*EXERCISE GOAL:*
Retype each of the entries below word for word, keeping every line as it stands.

*Entries for locating words and elements:*
⁂
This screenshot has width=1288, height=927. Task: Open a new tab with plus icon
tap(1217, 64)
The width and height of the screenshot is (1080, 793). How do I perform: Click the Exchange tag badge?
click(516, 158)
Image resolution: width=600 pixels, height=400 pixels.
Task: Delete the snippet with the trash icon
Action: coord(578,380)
⁂
*COMPLETE RESPONSE:*
This screenshot has width=1288, height=927. Task: Open a new tab with plus icon
tap(1217, 64)
The width and height of the screenshot is (1080, 793). How do I perform: Click the Exchange tag badge?
click(516, 158)
Image resolution: width=600 pixels, height=400 pixels.
Task: Delete the snippet with the trash icon
Action: coord(578,380)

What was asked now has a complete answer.